(Adminstrivia: relation to CS276, CS261; office hours; workload; etc.)
How to break simple substitution ciphers:
- Frequency analysis.
(e has prob. 0.12, t,a,o,i,n,s,h,r has 0.06-0.09, d,l 0.04,
c,u,m,w,f,g,y,p,b 0.015-0.028, v,k,j,x,q,z < 0.01)
- Digraph analysis
(most common: th, he, in, er, an, re, ed, on, es, st, en, at,
to, nt, ha, nd, ou, ea, ng, as, or, ti, is, et, it, ar, te, se, hi,
of (in order))
- Trigraphs
(the, ing, and, her, ere, ent, tha, nth, was, eth, for, dth)
- Word patterns
(e.g., WXYYXYYXZZX probably corresponds to MISSISSIPI)
- Probable plaintext
(e.g., pick the word "mathematics" and drag it through the ciphertext)
- Vowel-consonant contacts
(the low-frequency things are probably consonants; vowels
contact them a lot; and you can iterate)
Q: relate this to Hidden Markov models
do not worry about your difficulties in mathematics.
i assure you that mine are greater. - albert einstein
kt vtx ztrra pltex ater kuiiuoeyxumd uv gpxnmgpxuod.
u pdderm ate xnpx guvm prm jrmpxmr. - pylmrx muvdxmuv
abcdefghijklmnopqrstuvwxyz ykqsupmjfgdbehcazrvoinxtlw
plokmijnuhbygvtfcrdxeszwaq abcdefghijklmnopqrstuvwxyz
above ciphertext has 86 letters, in total
frequency analysis of above ciphertext:
10: x m 5: v e d
9: u 3: g a
8: r p 2: y o n l k i
6: t 1: z j
digraph analysis of above ciphertext:
4: uv px 3: te rm
2: xu xn xm uo mu mr gp er at
trigraph analysis of above ciphertext:
2: gpx muv ate
word patterns:
kuiiuoeyxumd: difficulties missionaries
gpxnmgpxuod: amalgamated amalgamates mathematics
u: a i
How to break polyalphabetic substitution (extended Vigenere) ciphers:
- Determine the period
- Kasiski's method: repeated plaintext trigraphs leak through
into ciphertext; look for distances between repeated segments,
and take gcd (use method to account for accidental repeats)

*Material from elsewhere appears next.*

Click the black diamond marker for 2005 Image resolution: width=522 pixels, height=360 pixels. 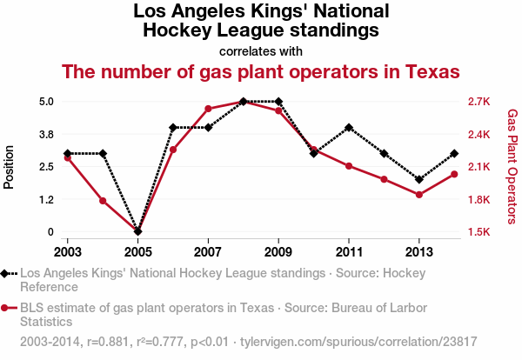pyautogui.click(x=137, y=232)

- Index of Coincidence: see HAC, Stinson
If r.v. X is some text (n characters worth) and i,j are
uniform r.v.'s on {1,..,n}, let f(X) = Pr[X_i = X_j]. Then
f(X) ~ 0.065 if X is a random English text; f(X) = 1/26 ~ 0.038
if X is random white noise; and we can estimate f(X) from a
simple sub. ciphertext x by computing \sum_a p_a^2, where p_a
denotes the fraction of characters of x that are equal to a.
This gives us a test to distinguish between encryptions of
English text and white noise, and so we can guess the period
and use this test to confirm whether our guess is correct.
- Autocorrelation: Compute g(t) = \sum_i 1_{x_i = x_{i+t}};
if the cipher has period t, we expect g(t) to be large
(say, g(t) ~ 0.065 n); otherwise, g(t) should be smaller
(say, g(t) ~ 0.038 n).
- Then, separate into t separate simple substitutions, and
solve each separately, possibly using digraphs to link them
together.
How to break two-time pads:
- Text-xors. Pick a crib, drag it through, extend on both ends.
How to break linear ciphers:
- Linear algebra.
=> Lessons: Types of attack (ciphertext-only, ...);
complexity of attack (data complexity, workfactor, ...)